> [Work to complete]
Every line from the one bearing "Task: Click the pencil icon beside 31 days" through the last line of the records below is to be output exactly, and no other line; leave out the pictures.
══ Data to examine
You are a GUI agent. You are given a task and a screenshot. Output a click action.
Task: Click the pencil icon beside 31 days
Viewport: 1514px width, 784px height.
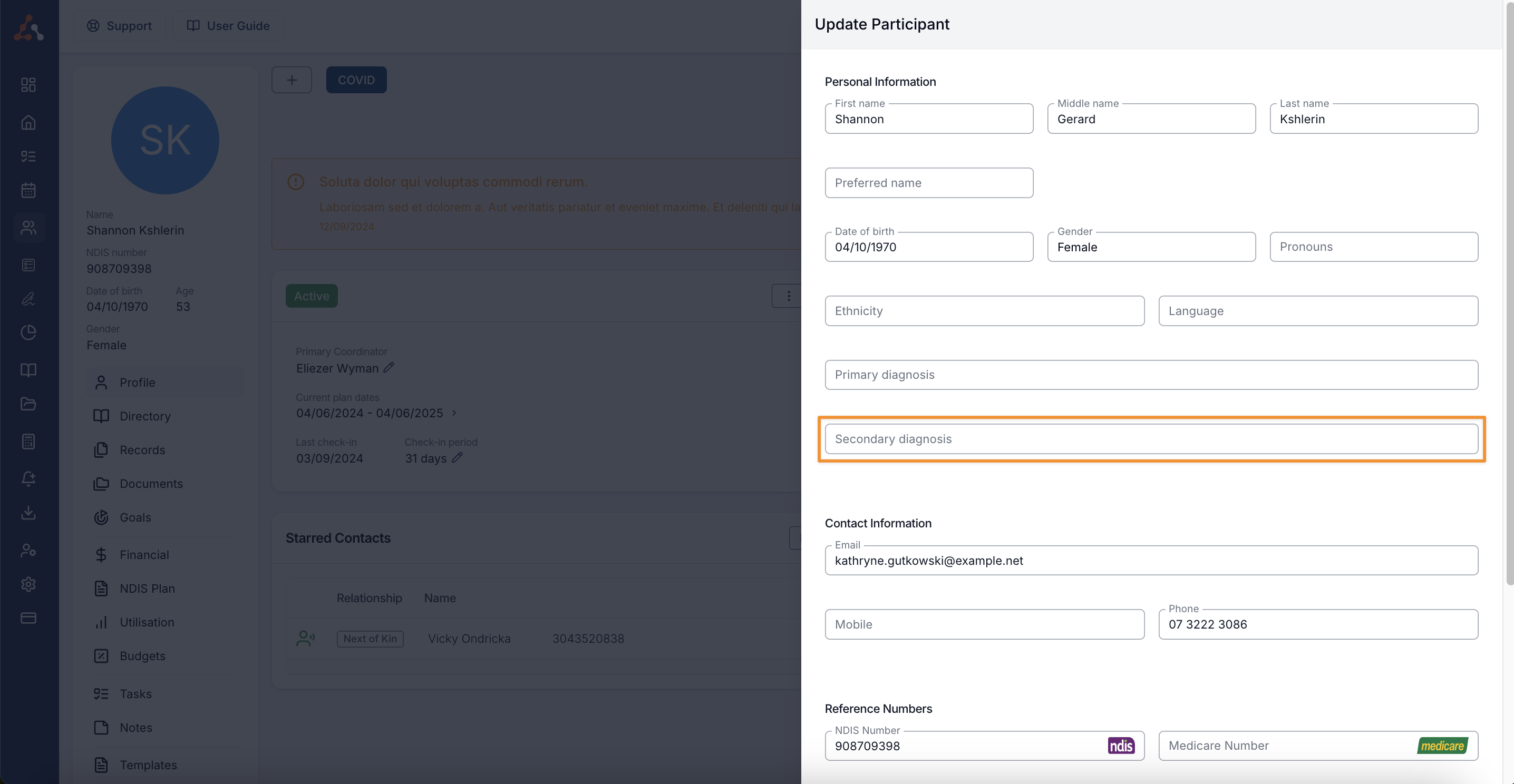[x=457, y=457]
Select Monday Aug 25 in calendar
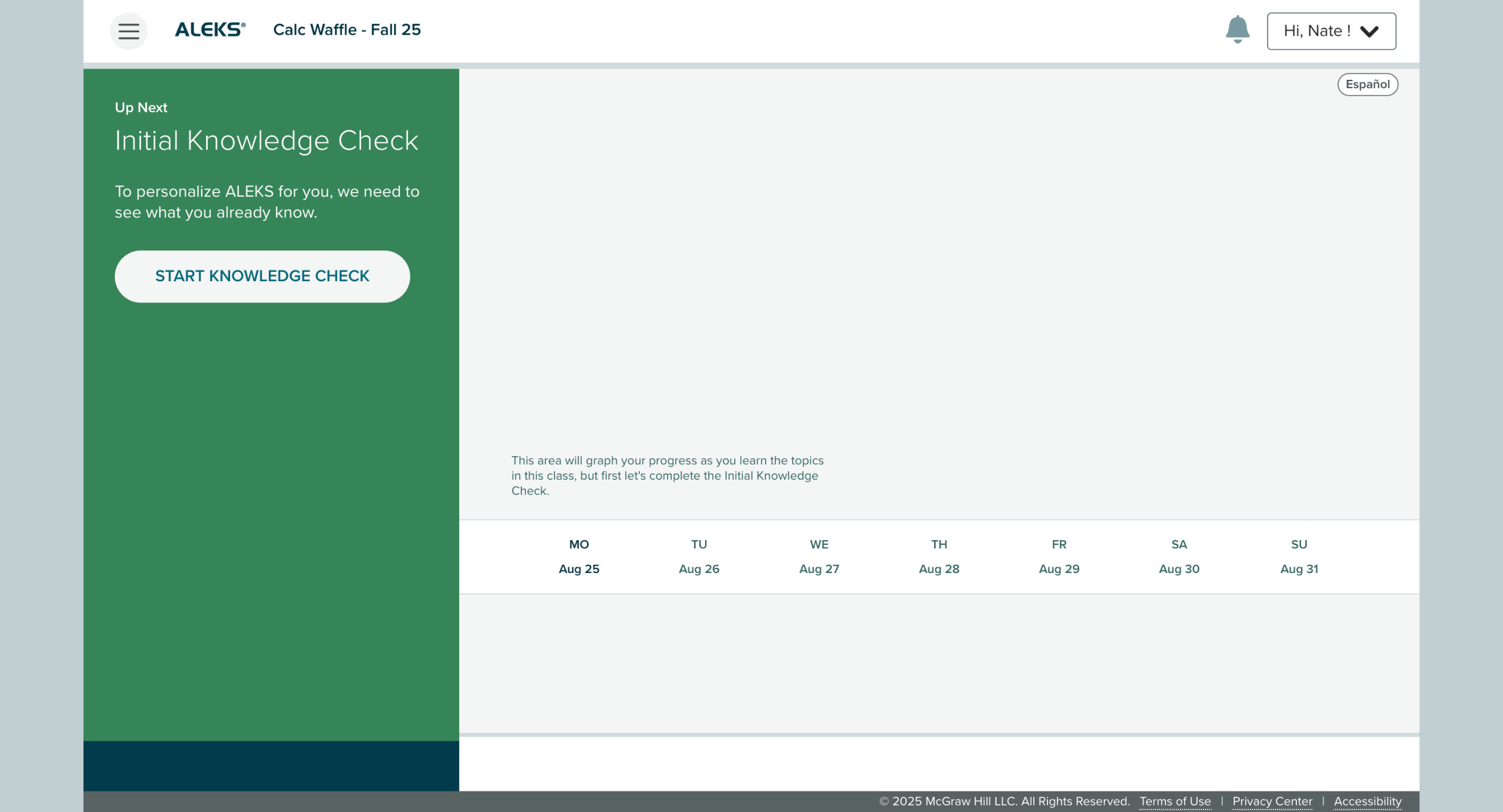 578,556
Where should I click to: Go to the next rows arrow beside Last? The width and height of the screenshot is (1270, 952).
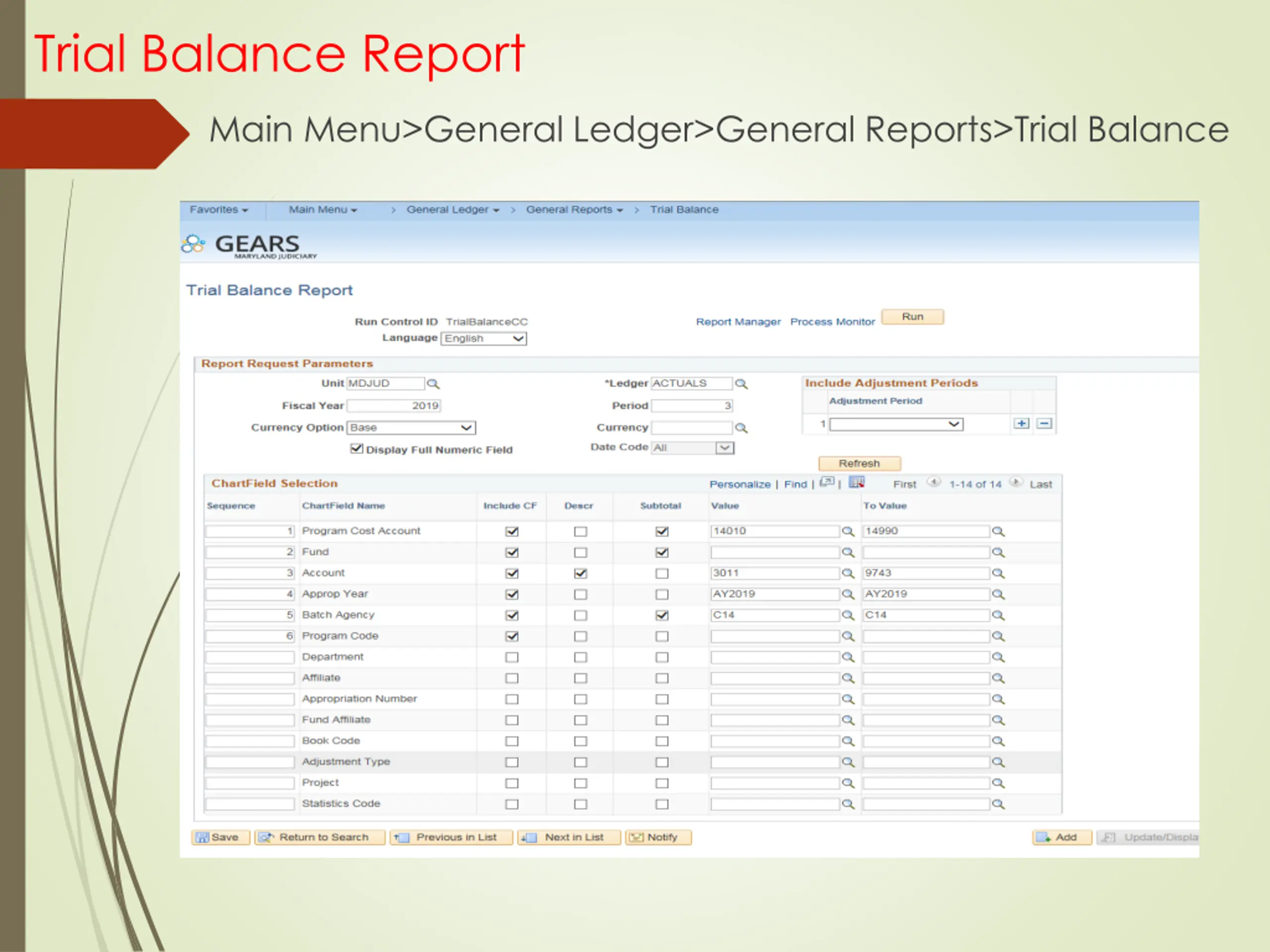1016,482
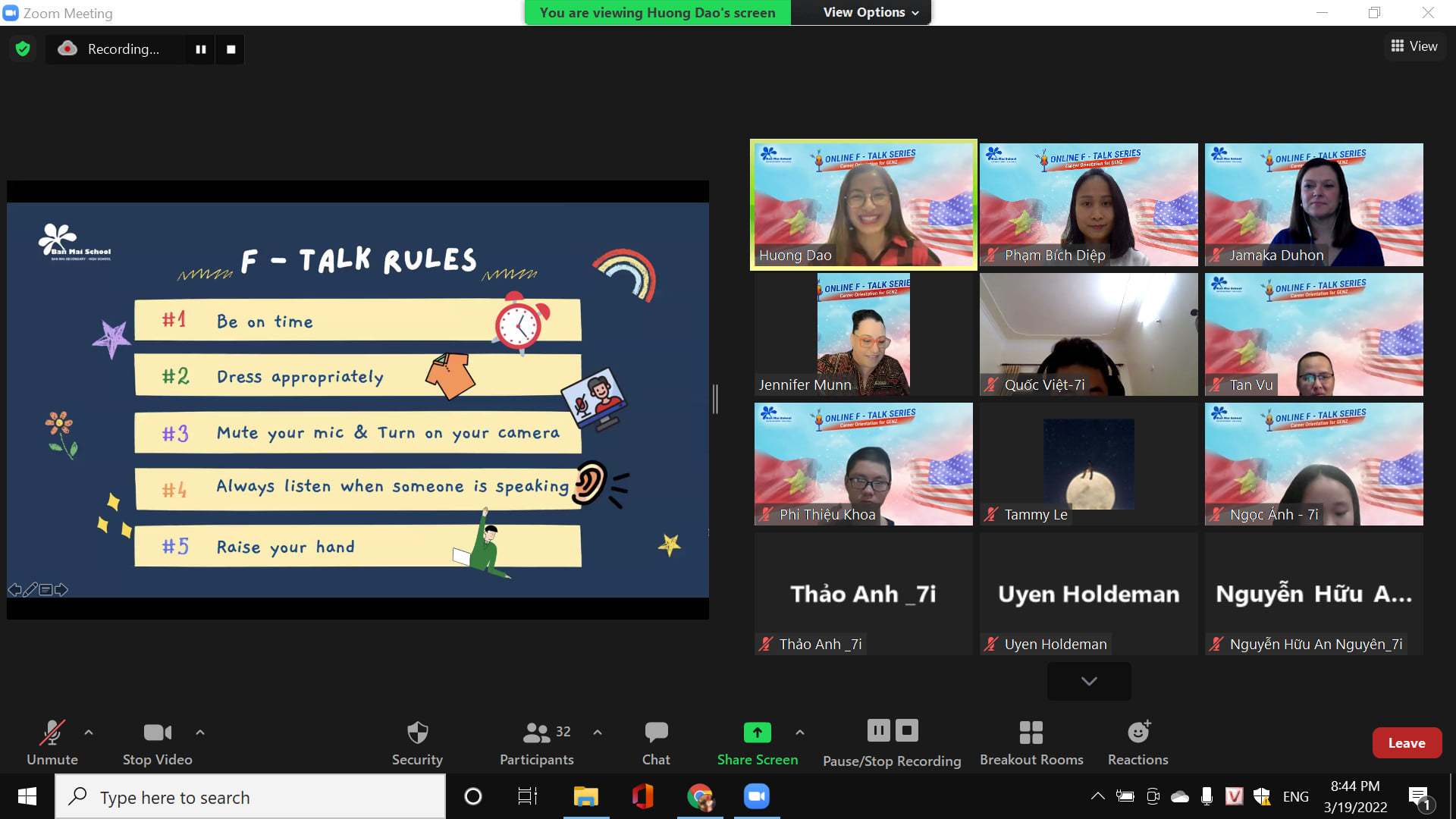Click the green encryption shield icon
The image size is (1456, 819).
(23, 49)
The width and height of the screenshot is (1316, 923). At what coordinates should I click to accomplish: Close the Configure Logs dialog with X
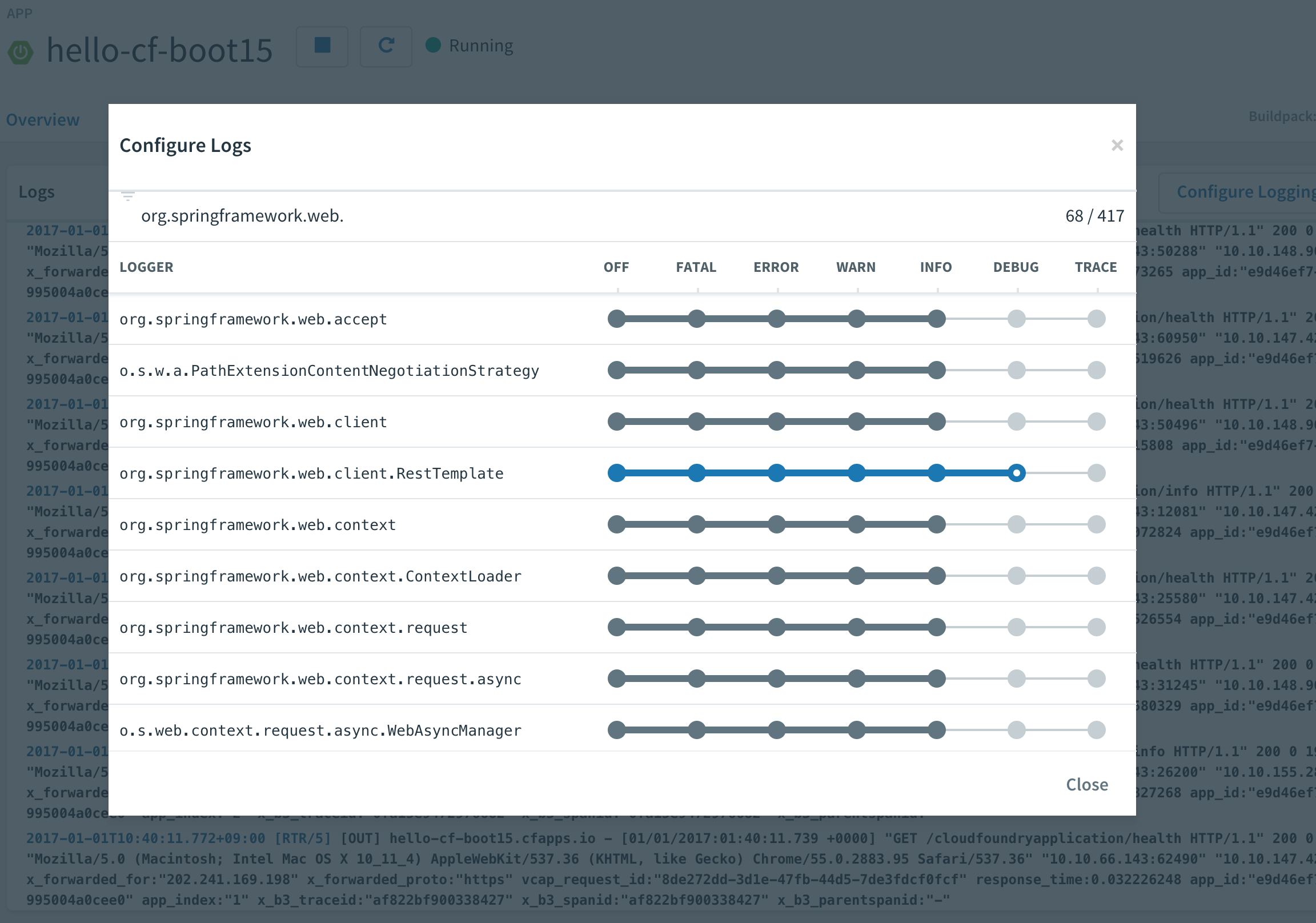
════
> [Answer below]
Task: Click the pencil icon beside 31 days
Viewport: 1514px width, 784px height.
[x=457, y=457]
Select Monday Aug 25 in calendar
 578,556
Where should I click to: Go to the next rows arrow beside Last? The width and height of the screenshot is (1270, 952).
1016,482
Click the green encryption shield icon
The image size is (1456, 819).
(23, 49)
The width and height of the screenshot is (1316, 923). At what coordinates should I click to accomplish: Close the Configure Logs dialog with X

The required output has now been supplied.